**What to work on:** In the records below, find the line that contains "March 27, 2026 (655, 511)" and the line that contains "Ürün Kataloğu (69, 2292)". Set down exactly those lines and every line between them, and nothing more.

(Collected data)
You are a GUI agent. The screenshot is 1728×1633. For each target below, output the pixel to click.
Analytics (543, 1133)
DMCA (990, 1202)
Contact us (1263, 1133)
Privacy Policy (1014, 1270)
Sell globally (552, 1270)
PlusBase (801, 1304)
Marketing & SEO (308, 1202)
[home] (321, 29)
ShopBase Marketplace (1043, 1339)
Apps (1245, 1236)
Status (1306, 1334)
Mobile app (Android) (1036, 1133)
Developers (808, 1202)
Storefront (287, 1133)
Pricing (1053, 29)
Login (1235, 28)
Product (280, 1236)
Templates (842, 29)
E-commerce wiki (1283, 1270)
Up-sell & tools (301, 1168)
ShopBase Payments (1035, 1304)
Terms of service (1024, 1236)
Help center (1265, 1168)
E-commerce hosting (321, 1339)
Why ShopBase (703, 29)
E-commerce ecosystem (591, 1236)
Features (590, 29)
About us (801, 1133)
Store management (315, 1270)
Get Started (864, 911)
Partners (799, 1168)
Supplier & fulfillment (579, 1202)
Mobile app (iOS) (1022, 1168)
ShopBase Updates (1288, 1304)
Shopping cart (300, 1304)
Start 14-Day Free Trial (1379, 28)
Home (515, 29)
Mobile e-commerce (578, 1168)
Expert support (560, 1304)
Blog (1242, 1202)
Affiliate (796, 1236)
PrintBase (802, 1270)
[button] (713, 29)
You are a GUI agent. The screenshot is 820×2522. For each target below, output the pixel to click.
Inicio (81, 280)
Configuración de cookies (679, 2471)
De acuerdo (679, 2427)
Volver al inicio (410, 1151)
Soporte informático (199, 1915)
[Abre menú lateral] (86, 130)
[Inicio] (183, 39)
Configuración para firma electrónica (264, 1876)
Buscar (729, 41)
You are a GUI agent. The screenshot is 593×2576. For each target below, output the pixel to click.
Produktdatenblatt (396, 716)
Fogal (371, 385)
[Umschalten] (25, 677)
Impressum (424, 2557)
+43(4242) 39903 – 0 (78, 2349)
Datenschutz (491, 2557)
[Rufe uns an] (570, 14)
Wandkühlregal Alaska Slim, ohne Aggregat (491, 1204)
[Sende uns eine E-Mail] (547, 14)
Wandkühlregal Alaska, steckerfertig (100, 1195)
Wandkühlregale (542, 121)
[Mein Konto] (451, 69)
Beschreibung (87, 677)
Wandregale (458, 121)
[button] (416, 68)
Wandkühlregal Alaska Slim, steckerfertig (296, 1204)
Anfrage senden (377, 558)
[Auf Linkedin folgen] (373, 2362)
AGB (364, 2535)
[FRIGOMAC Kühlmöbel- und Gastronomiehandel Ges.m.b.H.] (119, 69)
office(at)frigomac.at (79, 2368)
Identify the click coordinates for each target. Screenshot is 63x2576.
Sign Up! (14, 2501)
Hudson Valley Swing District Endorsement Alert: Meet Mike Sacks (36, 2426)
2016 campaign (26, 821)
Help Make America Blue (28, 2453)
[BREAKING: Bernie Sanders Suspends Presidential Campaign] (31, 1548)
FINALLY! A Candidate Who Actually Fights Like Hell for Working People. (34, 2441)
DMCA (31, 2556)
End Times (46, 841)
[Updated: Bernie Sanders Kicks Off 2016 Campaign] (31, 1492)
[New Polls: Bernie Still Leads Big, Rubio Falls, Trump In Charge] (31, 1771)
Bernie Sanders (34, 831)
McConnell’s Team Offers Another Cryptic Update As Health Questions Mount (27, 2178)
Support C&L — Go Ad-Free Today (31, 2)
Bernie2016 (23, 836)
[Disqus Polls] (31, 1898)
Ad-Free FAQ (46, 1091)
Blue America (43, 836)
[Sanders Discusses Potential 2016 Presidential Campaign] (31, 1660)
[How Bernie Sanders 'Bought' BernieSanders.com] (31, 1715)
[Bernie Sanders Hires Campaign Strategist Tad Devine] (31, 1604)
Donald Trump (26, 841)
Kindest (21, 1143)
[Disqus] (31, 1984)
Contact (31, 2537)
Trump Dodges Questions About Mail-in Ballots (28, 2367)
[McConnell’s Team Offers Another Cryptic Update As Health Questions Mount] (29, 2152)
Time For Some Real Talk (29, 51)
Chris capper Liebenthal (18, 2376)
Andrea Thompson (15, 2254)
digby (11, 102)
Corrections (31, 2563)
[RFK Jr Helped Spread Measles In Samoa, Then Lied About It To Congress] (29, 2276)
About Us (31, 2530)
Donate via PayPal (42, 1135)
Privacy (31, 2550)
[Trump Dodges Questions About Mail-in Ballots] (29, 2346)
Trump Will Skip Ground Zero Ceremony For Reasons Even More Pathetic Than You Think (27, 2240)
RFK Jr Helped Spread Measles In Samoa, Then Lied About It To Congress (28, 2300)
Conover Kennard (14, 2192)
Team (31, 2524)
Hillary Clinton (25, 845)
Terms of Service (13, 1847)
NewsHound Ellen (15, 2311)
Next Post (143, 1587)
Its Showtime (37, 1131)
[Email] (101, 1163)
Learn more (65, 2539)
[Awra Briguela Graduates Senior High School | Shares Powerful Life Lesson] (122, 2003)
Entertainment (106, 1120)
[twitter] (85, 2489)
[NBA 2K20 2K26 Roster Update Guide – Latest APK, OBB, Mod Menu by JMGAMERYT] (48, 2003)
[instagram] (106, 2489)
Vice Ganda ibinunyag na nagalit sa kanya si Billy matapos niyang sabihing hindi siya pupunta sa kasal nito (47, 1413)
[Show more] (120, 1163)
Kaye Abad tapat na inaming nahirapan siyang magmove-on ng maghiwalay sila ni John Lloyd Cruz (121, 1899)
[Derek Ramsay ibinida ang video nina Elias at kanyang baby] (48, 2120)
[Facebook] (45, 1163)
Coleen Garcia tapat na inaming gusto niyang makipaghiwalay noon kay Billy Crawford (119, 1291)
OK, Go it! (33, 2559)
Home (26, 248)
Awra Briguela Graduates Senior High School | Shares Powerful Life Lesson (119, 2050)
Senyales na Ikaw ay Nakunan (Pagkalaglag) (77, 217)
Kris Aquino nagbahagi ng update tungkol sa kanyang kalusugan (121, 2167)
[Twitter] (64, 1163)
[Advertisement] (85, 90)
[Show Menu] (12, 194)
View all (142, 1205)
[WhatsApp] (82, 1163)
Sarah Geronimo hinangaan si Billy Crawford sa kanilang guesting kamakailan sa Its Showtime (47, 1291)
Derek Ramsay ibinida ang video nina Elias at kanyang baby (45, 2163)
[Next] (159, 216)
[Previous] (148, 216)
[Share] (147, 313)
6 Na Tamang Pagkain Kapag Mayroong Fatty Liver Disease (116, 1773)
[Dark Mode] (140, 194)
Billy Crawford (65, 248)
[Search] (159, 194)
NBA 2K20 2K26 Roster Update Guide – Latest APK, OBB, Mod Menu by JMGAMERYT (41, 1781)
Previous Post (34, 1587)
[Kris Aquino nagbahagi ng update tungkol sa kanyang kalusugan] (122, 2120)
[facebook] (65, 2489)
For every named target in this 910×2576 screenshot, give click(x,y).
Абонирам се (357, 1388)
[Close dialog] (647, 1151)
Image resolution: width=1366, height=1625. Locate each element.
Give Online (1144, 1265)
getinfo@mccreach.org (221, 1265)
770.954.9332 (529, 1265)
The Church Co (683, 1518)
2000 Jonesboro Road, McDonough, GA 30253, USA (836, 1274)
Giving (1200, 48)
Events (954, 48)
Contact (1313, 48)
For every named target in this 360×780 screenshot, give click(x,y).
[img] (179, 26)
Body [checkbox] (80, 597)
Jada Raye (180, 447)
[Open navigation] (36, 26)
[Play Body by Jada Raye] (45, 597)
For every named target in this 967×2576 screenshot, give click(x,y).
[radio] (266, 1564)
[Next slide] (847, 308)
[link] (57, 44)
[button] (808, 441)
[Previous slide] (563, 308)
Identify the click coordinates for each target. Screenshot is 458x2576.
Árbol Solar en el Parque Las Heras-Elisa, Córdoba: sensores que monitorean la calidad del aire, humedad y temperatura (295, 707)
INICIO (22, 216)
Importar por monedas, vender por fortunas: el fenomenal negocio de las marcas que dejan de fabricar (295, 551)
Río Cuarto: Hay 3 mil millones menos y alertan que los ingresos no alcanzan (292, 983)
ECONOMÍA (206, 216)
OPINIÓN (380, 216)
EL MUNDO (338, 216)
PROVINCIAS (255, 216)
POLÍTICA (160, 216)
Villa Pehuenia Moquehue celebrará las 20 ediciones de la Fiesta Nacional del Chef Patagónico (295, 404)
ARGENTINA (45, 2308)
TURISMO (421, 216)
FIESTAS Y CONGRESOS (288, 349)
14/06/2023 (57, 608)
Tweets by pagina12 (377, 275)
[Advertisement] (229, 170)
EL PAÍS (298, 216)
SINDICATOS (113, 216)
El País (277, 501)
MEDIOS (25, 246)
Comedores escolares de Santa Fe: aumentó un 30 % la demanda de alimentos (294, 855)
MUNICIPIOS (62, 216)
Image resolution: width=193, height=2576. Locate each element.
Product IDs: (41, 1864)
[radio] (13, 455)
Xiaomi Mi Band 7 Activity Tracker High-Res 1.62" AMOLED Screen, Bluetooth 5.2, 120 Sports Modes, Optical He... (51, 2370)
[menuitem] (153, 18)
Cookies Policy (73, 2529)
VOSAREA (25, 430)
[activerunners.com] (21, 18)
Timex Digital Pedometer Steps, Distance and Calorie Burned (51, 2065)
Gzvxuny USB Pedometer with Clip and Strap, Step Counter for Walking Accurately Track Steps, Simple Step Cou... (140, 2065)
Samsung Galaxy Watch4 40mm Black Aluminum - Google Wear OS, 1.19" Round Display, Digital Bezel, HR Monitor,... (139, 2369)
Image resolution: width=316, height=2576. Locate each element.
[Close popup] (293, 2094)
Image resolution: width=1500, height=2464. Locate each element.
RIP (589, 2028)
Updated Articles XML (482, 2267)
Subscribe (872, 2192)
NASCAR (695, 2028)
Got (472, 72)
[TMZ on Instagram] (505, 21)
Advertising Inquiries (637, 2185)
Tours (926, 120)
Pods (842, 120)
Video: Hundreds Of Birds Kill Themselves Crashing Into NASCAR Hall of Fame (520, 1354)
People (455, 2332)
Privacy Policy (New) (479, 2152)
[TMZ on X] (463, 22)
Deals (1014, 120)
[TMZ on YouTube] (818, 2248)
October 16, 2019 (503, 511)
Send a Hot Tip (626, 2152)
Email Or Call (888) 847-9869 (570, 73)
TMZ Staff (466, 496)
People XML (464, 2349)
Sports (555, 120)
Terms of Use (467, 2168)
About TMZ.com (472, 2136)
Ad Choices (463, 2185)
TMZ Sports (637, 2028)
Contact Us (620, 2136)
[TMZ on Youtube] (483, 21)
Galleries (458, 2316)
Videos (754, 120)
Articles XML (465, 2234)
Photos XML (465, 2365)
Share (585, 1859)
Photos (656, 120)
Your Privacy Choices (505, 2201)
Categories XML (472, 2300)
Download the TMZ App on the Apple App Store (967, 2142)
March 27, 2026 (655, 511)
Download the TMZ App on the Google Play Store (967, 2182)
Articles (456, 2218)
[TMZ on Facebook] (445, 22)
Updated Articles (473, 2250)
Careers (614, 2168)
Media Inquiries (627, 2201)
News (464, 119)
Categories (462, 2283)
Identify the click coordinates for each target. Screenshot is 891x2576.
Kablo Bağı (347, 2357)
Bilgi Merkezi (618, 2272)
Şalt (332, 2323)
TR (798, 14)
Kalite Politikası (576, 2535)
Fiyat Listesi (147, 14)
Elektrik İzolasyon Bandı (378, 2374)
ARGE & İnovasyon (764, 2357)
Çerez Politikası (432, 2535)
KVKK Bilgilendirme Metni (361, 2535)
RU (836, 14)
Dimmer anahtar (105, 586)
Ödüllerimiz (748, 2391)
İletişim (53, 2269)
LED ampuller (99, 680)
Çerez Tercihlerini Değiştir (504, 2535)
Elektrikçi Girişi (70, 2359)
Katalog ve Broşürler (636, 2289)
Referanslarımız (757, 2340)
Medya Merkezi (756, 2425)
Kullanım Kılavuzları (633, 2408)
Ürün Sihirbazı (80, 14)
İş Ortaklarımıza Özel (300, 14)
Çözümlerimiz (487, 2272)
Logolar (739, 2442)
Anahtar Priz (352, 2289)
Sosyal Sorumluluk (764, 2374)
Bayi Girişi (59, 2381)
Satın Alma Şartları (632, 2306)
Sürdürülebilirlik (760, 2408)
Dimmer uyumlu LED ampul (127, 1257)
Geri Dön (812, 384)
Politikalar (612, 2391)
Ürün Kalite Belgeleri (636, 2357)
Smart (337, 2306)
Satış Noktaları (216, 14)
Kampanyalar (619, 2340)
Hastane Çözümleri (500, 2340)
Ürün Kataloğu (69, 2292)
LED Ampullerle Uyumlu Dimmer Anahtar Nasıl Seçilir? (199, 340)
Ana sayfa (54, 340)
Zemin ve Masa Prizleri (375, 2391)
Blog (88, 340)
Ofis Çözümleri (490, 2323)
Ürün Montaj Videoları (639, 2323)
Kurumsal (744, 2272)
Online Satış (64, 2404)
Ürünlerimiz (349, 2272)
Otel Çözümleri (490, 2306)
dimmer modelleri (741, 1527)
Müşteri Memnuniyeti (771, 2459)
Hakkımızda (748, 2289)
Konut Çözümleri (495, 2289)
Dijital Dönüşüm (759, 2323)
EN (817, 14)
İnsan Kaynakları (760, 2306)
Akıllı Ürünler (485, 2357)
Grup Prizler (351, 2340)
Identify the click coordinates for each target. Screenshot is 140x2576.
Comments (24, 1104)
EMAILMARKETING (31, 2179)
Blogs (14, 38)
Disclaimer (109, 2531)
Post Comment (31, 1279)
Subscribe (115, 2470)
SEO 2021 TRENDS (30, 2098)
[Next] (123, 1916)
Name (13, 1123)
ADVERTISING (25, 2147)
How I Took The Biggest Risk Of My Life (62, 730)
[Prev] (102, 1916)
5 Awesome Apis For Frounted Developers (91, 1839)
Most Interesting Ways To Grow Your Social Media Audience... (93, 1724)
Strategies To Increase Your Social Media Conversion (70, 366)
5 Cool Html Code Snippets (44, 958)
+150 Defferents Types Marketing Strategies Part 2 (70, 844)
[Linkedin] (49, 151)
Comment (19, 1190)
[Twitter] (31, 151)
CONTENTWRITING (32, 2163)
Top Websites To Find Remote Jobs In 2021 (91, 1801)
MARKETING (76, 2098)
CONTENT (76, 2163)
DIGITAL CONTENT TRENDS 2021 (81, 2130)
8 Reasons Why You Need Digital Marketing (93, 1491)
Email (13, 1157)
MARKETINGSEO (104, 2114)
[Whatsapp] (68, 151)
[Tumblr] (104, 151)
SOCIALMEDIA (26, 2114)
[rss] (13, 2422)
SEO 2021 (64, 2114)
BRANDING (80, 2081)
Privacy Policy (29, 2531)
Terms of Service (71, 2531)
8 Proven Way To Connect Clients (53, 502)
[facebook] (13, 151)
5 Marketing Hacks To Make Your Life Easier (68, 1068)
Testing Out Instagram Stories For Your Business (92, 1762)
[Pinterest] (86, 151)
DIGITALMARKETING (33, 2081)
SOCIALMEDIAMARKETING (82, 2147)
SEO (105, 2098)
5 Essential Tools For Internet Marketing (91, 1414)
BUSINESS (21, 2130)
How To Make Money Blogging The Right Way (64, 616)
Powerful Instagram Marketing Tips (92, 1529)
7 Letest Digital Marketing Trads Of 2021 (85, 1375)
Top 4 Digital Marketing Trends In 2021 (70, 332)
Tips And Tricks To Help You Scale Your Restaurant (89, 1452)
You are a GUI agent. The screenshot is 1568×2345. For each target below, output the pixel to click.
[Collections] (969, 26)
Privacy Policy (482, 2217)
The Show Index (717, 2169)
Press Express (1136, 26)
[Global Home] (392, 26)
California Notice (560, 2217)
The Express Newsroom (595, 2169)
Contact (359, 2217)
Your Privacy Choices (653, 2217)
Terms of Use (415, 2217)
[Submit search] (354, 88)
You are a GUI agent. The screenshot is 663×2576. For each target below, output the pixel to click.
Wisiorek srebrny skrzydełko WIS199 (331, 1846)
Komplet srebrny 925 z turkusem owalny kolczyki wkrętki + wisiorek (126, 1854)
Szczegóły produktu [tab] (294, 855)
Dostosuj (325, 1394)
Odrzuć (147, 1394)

**Task result:**
March 27, 2026 (655, 511)
Download the TMZ App on the Google Play Store (967, 2182)
Articles (456, 2218)
[TMZ on Facebook] (445, 22)
Updated Articles (473, 2250)
Careers (614, 2168)
Media Inquiries (627, 2201)
News (464, 119)
Categories (462, 2283)
Identify the click coordinates for each target. Screenshot is 891x2576.
Kablo Bağı (347, 2357)
Bilgi Merkezi (618, 2272)
Şalt (332, 2323)
TR (798, 14)
Kalite Politikası (576, 2535)
Fiyat Listesi (147, 14)
Elektrik İzolasyon Bandı (378, 2374)
ARGE & İnovasyon (764, 2357)
Çerez Politikası (432, 2535)
KVKK Bilgilendirme Metni (361, 2535)
RU (836, 14)
Dimmer anahtar (105, 586)
Ödüllerimiz (748, 2391)
İletişim (53, 2269)
LED ampuller (99, 680)
Çerez Tercihlerini Değiştir (504, 2535)
Elektrikçi Girişi (70, 2359)
Katalog ve Broşürler (636, 2289)
Referanslarımız (757, 2340)
Medya Merkezi (756, 2425)
Kullanım Kılavuzları (633, 2408)
Ürün Sihirbazı (80, 14)
İş Ortaklarımıza Özel (300, 14)
Çözümlerimiz (487, 2272)
Logolar (739, 2442)
Anahtar Priz (352, 2289)
Sosyal Sorumluluk (764, 2374)
Bayi Girişi (59, 2381)
Satın Alma Şartları (632, 2306)
Sürdürülebilirlik (760, 2408)
Dimmer uyumlu LED ampul (127, 1257)
Geri Dön (812, 384)
Politikalar (612, 2391)
Ürün Kalite Belgeleri (636, 2357)
Smart (337, 2306)
Satış Noktaları (216, 14)
Kampanyalar (619, 2340)
Hastane Çözümleri (500, 2340)
Ürün Kataloğu (69, 2292)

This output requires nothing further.